(TASK DATA)
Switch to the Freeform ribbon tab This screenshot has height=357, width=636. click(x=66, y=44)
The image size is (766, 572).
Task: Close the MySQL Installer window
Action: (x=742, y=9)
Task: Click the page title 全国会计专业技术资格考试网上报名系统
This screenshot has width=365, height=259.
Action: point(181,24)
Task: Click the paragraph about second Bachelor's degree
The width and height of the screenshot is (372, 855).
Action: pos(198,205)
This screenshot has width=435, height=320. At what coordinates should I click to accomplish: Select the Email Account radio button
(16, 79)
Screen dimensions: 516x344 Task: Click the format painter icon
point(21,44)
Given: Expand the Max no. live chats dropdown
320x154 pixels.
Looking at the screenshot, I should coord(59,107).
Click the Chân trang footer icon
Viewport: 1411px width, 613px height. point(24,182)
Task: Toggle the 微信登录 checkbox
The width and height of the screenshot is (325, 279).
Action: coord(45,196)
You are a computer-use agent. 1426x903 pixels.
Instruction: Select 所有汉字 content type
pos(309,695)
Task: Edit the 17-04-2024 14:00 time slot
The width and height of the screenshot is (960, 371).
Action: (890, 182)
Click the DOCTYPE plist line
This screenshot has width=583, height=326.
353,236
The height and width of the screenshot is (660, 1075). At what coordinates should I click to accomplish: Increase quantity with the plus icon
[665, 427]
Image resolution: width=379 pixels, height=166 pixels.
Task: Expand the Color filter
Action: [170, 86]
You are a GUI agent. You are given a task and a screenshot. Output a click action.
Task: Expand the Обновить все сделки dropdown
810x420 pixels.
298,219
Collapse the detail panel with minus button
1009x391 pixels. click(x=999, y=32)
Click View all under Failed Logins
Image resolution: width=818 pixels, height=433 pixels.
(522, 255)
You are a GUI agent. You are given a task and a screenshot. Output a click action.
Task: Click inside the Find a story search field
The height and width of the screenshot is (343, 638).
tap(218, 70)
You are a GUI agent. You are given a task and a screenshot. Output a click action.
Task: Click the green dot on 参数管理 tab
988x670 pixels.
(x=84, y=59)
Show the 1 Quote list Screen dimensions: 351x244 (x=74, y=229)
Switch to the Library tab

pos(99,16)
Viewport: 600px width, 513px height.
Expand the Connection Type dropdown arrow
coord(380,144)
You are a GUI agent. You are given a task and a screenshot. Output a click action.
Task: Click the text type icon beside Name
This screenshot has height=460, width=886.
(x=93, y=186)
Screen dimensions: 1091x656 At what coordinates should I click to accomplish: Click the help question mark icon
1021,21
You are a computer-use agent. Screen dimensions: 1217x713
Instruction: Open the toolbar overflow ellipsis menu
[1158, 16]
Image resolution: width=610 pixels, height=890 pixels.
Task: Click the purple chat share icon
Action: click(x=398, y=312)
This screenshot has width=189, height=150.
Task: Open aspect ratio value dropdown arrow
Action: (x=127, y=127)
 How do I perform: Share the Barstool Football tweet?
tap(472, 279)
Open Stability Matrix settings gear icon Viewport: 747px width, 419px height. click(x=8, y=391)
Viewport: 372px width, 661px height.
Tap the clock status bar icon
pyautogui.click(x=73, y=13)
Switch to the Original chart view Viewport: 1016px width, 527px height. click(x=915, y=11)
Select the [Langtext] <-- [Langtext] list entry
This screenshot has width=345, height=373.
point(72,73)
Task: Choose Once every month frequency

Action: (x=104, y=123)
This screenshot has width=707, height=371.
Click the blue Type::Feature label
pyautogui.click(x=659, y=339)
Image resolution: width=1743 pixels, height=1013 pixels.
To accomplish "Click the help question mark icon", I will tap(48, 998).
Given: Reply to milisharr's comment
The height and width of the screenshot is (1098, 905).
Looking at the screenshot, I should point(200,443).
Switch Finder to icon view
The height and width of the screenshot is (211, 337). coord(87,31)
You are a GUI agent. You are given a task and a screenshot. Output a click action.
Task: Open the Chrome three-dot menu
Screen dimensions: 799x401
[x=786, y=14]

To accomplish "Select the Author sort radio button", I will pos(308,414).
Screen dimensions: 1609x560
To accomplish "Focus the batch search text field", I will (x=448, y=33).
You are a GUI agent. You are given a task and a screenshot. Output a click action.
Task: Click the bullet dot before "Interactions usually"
(End TASK DATA)
### TASK DESCRIPTION
Would you reproduce all the entries exactly?

### OUTPUT OF THE TASK
Switch to the Freeform ribbon tab This screenshot has height=357, width=636. click(x=66, y=44)
The image size is (766, 572).
Task: Close the MySQL Installer window
Action: (x=742, y=9)
Task: Click the page title 全国会计专业技术资格考试网上报名系统
This screenshot has width=365, height=259.
Action: point(181,24)
Task: Click the paragraph about second Bachelor's degree
The width and height of the screenshot is (372, 855).
Action: pos(198,205)
This screenshot has width=435, height=320. At what coordinates should I click to accomplish: Select the Email Account radio button
(16, 79)
Screen dimensions: 516x344 Task: Click the format painter icon
point(21,44)
Given: Expand the Max no. live chats dropdown
320x154 pixels.
Looking at the screenshot, I should coord(59,107).
Click the Chân trang footer icon
Viewport: 1411px width, 613px height. point(24,182)
Task: Toggle the 微信登录 checkbox
The width and height of the screenshot is (325, 279).
Action: coord(45,196)
You are a computer-use agent. 1426x903 pixels.
Instruction: Select 所有汉字 content type
pos(309,695)
Task: Edit the 17-04-2024 14:00 time slot
The width and height of the screenshot is (960, 371).
Action: (890, 182)
Click the DOCTYPE plist line
This screenshot has width=583, height=326.
353,236
The height and width of the screenshot is (660, 1075). At what coordinates should I click to accomplish: Increase quantity with the plus icon
[665, 427]
Image resolution: width=379 pixels, height=166 pixels.
Task: Expand the Color filter
Action: [170, 86]
You are a GUI agent. You are given a task and a screenshot. Output a click action.
Task: Expand the Обновить все сделки dropdown
810x420 pixels.
298,219
Collapse the detail panel with minus button
1009x391 pixels. click(x=999, y=32)
Click View all under Failed Logins
Image resolution: width=818 pixels, height=433 pixels.
(522, 255)
You are a GUI agent. You are given a task and a screenshot. Output a click action.
Task: Click inside the Find a story search field
The height and width of the screenshot is (343, 638).
tap(218, 70)
You are a GUI agent. You are given a task and a screenshot. Output a click action.
Task: Click the green dot on 参数管理 tab
988x670 pixels.
(x=84, y=59)
Show the 1 Quote list Screen dimensions: 351x244 (x=74, y=229)
Switch to the Library tab

pos(99,16)
Viewport: 600px width, 513px height.
Expand the Connection Type dropdown arrow
coord(380,144)
You are a GUI agent. You are given a task and a screenshot. Output a click action.
Task: Click the text type icon beside Name
This screenshot has height=460, width=886.
(x=93, y=186)
Screen dimensions: 1091x656 At what coordinates should I click to accomplish: Click the help question mark icon
1021,21
You are a computer-use agent. Screen dimensions: 1217x713
Instruction: Open the toolbar overflow ellipsis menu
[1158, 16]
Image resolution: width=610 pixels, height=890 pixels.
Task: Click the purple chat share icon
Action: click(x=398, y=312)
This screenshot has width=189, height=150.
Task: Open aspect ratio value dropdown arrow
Action: (x=127, y=127)
 How do I perform: Share the Barstool Football tweet?
tap(472, 279)
Open Stability Matrix settings gear icon Viewport: 747px width, 419px height. click(x=8, y=391)
Viewport: 372px width, 661px height.
Tap the clock status bar icon
pyautogui.click(x=73, y=13)
Switch to the Original chart view Viewport: 1016px width, 527px height. click(x=915, y=11)
Select the [Langtext] <-- [Langtext] list entry
This screenshot has width=345, height=373.
point(72,73)
Task: Choose Once every month frequency

Action: (x=104, y=123)
This screenshot has width=707, height=371.
Click the blue Type::Feature label
pyautogui.click(x=659, y=339)
Image resolution: width=1743 pixels, height=1013 pixels.
To accomplish "Click the help question mark icon", I will tap(48, 998).
Given: Reply to milisharr's comment
The height and width of the screenshot is (1098, 905).
Looking at the screenshot, I should point(200,443).
Switch Finder to icon view
The height and width of the screenshot is (211, 337). coord(87,31)
You are a GUI agent. You are given a task and a screenshot. Output a click action.
Task: Open the Chrome three-dot menu
Screen dimensions: 799x401
[x=786, y=14]

To accomplish "Select the Author sort radio button", I will pos(308,414).
Screen dimensions: 1609x560
To accomplish "Focus the batch search text field", I will (x=448, y=33).
You are a GUI agent. You are given a task and a screenshot. Output a click action.
Task: Click the bullet dot before "Interactions usually"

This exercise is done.